[BRIEF] Wherever a line in the records below contains "link", copy that line.

--------------------------------------------------

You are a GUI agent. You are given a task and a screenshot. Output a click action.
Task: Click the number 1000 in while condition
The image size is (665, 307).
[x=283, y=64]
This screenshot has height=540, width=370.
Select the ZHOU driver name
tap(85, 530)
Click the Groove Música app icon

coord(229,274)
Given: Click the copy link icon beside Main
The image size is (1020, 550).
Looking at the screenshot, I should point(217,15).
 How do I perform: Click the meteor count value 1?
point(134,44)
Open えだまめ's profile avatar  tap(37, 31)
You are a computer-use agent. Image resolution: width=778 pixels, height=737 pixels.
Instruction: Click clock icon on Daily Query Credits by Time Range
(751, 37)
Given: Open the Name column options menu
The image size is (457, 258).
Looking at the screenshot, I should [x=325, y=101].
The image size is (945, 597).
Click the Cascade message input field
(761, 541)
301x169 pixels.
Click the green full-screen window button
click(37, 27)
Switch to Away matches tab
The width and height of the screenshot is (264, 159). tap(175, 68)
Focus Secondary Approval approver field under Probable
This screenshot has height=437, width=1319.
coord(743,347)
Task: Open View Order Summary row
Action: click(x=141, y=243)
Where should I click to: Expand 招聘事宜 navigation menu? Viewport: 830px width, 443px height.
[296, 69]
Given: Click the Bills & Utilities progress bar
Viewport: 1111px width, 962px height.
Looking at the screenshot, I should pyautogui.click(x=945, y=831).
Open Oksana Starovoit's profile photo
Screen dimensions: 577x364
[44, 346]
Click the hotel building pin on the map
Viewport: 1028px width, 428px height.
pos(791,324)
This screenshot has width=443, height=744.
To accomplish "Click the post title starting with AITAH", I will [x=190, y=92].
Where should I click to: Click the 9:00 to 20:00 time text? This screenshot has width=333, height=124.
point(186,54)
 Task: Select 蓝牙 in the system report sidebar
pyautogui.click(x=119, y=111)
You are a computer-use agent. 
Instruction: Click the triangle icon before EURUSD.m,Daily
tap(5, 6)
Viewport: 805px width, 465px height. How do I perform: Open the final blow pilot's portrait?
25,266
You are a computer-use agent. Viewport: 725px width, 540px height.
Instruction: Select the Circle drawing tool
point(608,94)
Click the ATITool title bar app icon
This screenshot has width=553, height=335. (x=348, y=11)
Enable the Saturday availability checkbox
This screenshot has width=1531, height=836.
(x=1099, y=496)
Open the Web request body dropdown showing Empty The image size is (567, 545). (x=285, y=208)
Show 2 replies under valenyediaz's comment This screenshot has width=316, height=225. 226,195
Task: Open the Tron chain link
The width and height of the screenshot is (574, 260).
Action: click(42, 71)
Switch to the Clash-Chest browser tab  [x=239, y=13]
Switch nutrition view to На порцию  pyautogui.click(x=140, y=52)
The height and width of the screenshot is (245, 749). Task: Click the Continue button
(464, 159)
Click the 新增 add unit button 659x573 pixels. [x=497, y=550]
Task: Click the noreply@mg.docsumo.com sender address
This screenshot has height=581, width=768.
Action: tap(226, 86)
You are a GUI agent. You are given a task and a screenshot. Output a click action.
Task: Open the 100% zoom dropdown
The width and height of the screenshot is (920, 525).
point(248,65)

--------------------------------------------------

[RESULT OF THIS EXERCISE]
Given: Click the copy link icon beside Main
Task: Open the Tron chain link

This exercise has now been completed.